Он отодвинул кровать, приподнял половицу и вытащил коробку с целым набором усов, бород разных размеров и цветов и париками. Арон подобрал под цвет своих волос усы, короткую бородку и, выпив на ходу чай с бутербродами, занялся своим лицом. Свое шикарное заграничное пальто и шляпу он оставил у Сергея, взяв взамен его старое пальто и котелок.
– Вот еще что, Сергей. Тебе придется сходить на Юрьевскую к Перепелицыной. Там остался чемодан с оружием, который я должен отвезти в Одессу. Предупреди хозяйку, что я вернусь за ним через две недели. Если почувствует опасность, пусть от него избавится.
– Борисов будет недоволен.
– Я сам собой, Серега, недоволен. Но бывают такие обстоятельства, что не поддаются никакому разуму.
В здании вокзала его привлекла вывеска «Почта». Мелькнула мысль: послать Лизе телеграмму. Он вошел в пустое помещение, взял в окошке бланк и долго раздумывал, что написать, чтобы не вызвать подозрений у полиции, которая наверняка просматривает всю их корреспонденцию, раз Николай состоит под надзором. Хотелось досадить Николаю, и не только за то что, что он был мужем Лизы. Арон до сих пор помнил унизительный разговор с ним в ту ночь, когда был тяжело ранен Иннокентий.

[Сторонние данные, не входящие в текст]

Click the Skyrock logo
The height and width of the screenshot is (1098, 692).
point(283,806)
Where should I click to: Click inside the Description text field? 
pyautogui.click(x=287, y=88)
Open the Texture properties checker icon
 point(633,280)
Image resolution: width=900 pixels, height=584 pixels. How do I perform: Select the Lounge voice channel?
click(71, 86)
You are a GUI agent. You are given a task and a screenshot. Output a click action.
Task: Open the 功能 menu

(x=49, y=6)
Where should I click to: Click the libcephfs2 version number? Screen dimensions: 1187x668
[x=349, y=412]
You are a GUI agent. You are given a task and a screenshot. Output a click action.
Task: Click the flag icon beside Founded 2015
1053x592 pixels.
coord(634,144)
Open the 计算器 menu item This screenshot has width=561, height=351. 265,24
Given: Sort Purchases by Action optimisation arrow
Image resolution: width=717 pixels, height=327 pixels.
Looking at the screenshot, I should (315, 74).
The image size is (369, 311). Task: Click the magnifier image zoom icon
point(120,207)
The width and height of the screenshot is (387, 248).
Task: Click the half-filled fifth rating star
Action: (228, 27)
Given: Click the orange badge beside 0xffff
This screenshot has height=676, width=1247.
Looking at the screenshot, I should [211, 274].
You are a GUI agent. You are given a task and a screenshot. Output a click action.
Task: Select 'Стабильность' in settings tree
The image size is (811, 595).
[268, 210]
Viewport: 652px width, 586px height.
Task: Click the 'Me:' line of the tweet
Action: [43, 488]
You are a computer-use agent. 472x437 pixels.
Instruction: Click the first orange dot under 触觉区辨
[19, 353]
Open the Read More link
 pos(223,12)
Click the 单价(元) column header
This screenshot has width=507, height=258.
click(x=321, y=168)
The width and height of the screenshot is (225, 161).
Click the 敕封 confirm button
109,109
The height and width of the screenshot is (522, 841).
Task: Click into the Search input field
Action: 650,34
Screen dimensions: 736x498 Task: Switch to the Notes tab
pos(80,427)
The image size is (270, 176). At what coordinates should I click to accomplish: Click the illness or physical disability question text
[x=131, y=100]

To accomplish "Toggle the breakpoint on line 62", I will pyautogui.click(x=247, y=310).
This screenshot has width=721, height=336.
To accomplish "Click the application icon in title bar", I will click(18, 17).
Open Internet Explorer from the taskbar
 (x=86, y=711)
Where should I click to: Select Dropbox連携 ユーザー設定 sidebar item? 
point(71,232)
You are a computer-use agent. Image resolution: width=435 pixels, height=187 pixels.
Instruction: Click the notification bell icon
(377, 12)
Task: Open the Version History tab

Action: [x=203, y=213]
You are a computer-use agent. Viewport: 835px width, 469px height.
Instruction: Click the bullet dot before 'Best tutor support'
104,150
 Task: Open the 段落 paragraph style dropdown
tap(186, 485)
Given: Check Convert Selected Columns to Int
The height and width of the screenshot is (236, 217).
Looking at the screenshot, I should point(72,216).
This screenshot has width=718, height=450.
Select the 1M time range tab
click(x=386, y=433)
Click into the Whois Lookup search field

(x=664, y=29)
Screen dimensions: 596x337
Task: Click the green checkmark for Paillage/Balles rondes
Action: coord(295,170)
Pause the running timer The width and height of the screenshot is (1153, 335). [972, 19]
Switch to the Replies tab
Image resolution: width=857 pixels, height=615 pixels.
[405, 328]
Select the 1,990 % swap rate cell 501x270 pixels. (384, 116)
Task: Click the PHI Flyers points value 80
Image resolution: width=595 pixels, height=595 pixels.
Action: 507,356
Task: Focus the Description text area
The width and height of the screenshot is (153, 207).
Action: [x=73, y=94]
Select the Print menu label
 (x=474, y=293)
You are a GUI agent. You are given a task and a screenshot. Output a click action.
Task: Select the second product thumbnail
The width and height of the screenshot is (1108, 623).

В голову шли одни тривиальные фразы: «Я вас люблю» или «Я без вас не могу». Наконец, он аккуратно вывел: «Я у ваших ног» и отдал бланк в окно. Сидевшая там пожилая женщина пробежала текст.
– А подпись?
– Подписи не надо, – сказал Арон, и женщина понимающе улыбнулась.
ГЛАВА 8
В тот момент, когда Арон и Сергей успели сообразить и повернуть в другую сторону платформы, жандармы остановили толпу пассажиров и внимательно осматривали каждого человека. Находившийся недалеко от места происшествия Шубин сразу понял, в чем дело, подбежал к высокому, худому, как жердь, унтер-офицеру и стал ему торопливо объяснять, что видел грабителей в лицо и одного из них лично знает. Унтер-офицеру принял его за сообщника бандитов, решившего отвлечь их внимание, и приказал Шубина арестовать. Вместе с ним в участок доставили еще 20 подозрительных людей. Половину из них к вечеру отпустили, а остальных, в том числе Шубина, отправили в тюрьму. Боясь себя раскрыть, он больше не настаивал на том, что знает одного из грабителей, назвал для протокола другую фамилию и ждал случая, чтобы передать шифрованное письмо Попову.
Богданович внимательно ознакомился со списком подозреваемых в ограблении, не нашел в нем ни одной знакомой фамилии, но доложил подробно обо всем Попову. Тот на всякий случай приказал разослать копии списка по другим городам.
В настоящий момент их обоих больше интересовала информация, полученная с большим опозданием от Иосты, что на днях, в доме крупного промышленника Зильберштейна во время торжеств, связанных с 18-летием его дочери, состоялась встреча анархистов, среди которых были Борисов, Таратута, Гроссман, Рогдаев и другие известные лица. А когда они узнали, что там, на концерте выступала подруга Ляли анархистка Лиза Фальк, они уже не сомневались, откуда тянулись ниточки. Решено было, что Богданович съездит туда один переговорить с промышленником.
Зильберштейн был не менее уважаемым в городе человеком, чем Фальк, поэтому Богданович тоже приехал к нему с неофициальным визитом и, отказавшись от кофе и коньяка, сказал, что у него есть к нему очень важное дело. Тот провел его в свой кабинет и смотрел на главного жандарма с явным интересом, ожидая услышать что-нибудь полезное для себя. Однако, узнав в чем дело, он побагровел от злости.
– Этого не может быть, – воскликнул он и ударил кулаком по столу, – самая настоящая клевета и прошу вас, полковник, немедленно отдать под суд всех, кто распространяет такие нелепые слухи.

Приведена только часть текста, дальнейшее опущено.